KEINDAHAN alur sungai berbatu khas pegunungan dan sebuah tebing tinggi menjulang menjadi latar belakang elok perhelatan upacara adat warga Desa Pendoworejo, Girimulyo, Kulonprogo, DI Yogyakarta. Tradisi Saparan di Bendung Kayangan yang telah menjadi tradisi tahunan turun-temurun ini kembali digelar, Rabu (2/1).
Upacara ini dilaksanakan untuk mengenang dan menghargai jasa Mbah Bei Kayangan yang oleh warga setempat dianggap sebagai cikal bakal Dusun Kayangan. Tokoh ini pula yang telah membangun bendungan yang saat ini dikenal sebagai Bendung Kayangan.
Tradisi merti Bendung Kayangan yang disebut juga dengan Tradisi Kembul Sewu Dulur Saparan Rebo Pungkasan Bendung Kayangan ini digelar setiap tahun. Dengan waktu pelaksanaan pada hari Rabu terakhir (pungkasan) di bulan Sapar.

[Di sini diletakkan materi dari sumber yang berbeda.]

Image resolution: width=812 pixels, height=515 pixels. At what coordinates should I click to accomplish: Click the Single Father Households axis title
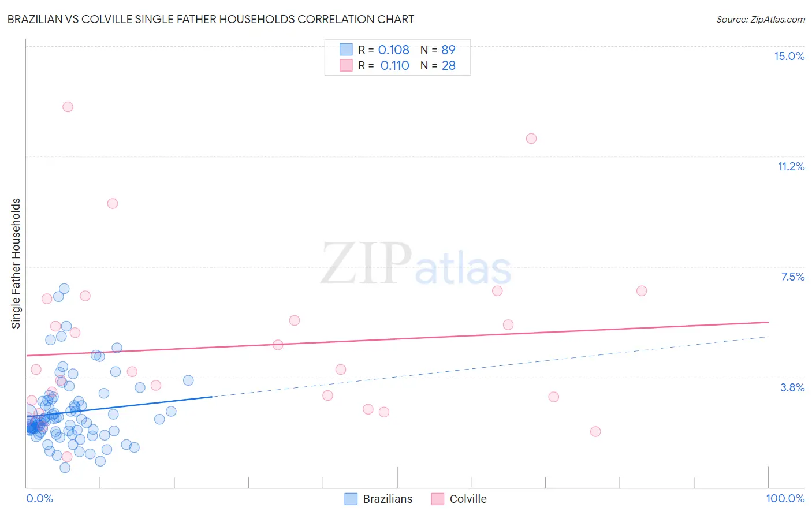[16, 263]
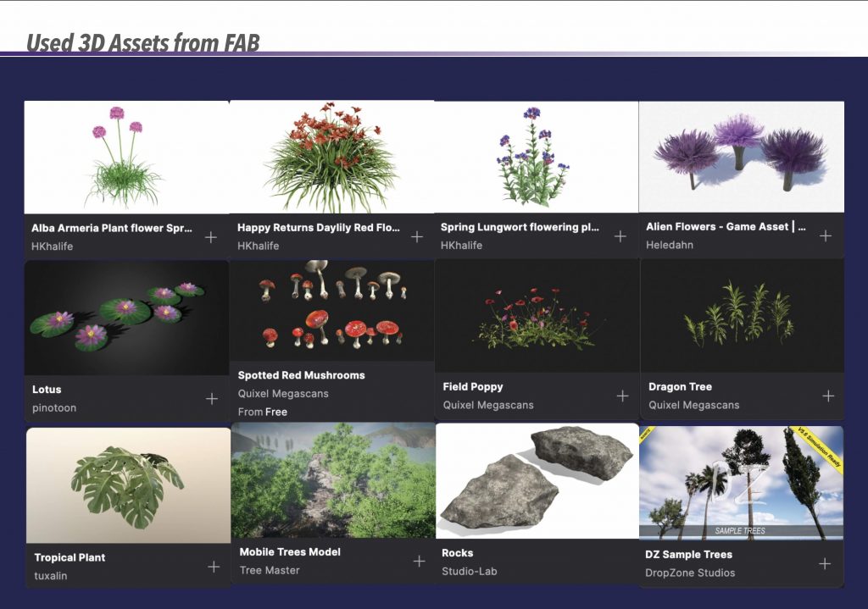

Acara merti bendungan ini dilaksanakan dengan setidaknya melibatkan 12 dusun di sekitarnya. Diantaranya Dusun Gunturan, Njetis, Ngrancah, Kepek, Turusan, Tileng, Banaran, Kalingiwo, dan Krikil. Saat pelaksanaan, warga berduyun-duyun datang ke lokasi bendungan dengan mengusung tenong (wadah dari bambu) berisi aneka makanan yang akan digunakan untuk kenduri dan makan bersama.

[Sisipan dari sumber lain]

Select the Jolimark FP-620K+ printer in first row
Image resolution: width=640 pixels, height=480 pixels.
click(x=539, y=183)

Setelah warga berkumpul dan berbagai makanan tradisional yang dibawa masyarakat sudah tertata rapi di pinggir bendungan kemudian digelar kenduri Saparan. Makanan itu dibagikan pada seluruh pengunjung setelah dilakukan doa bersama yang dipimpin oleh pemuka agama setempat. Di samping menunjukkan kebersamaan, Kembul Sewu Dulur (makan bersama seribu saudara) juga sebagai simbol ungkapan rasa syukur warga kepada Tuhan yang telah memberikan kemakmuran.

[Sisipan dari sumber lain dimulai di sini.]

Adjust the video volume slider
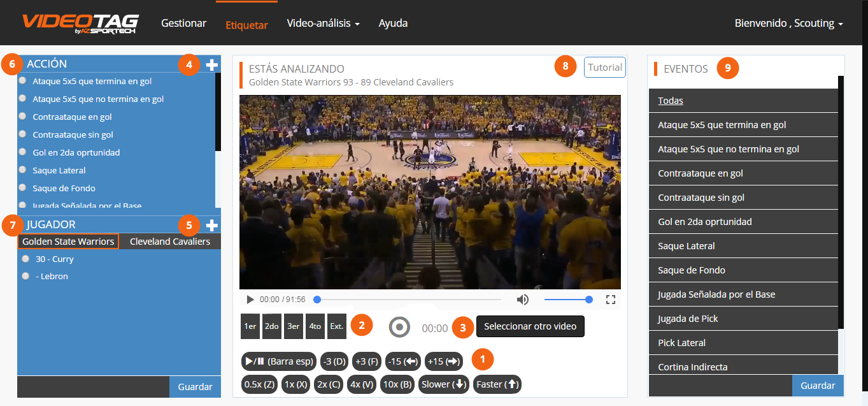This screenshot has width=868, height=406. click(567, 300)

“Ini sebagai ungkapan syukur warga kepada Tuhan, dengan adanya bendungan ini sangat bermanfaat untuk pertanian dan kehidupan masyarakat Kayangan dan sekitarnya,” kata pemangku adat, Mulyono.
Prosesi dilanjutkan dengan penampilan kesenian jatilan atau kuda lumping. Ada tradisi yang unik, sesudah berpentas babak pertama mereka memandikan kuda-kuda lumpingnya ke sungai atau biasa disebut ngguyang jaran. Ritual memandikan kuda lumping ini menggambarkan aktivitas Mbah Bei Kayangan yang berpofesi sebagai pawang kuda Prabu Brawijaya. Selain itu, ritual juga diyakini akan mendatangkan pelarisan bagi kelompok kuda lumping. Usai memandikan kuda-kuda lumping tersebut mereka berpentas lagi.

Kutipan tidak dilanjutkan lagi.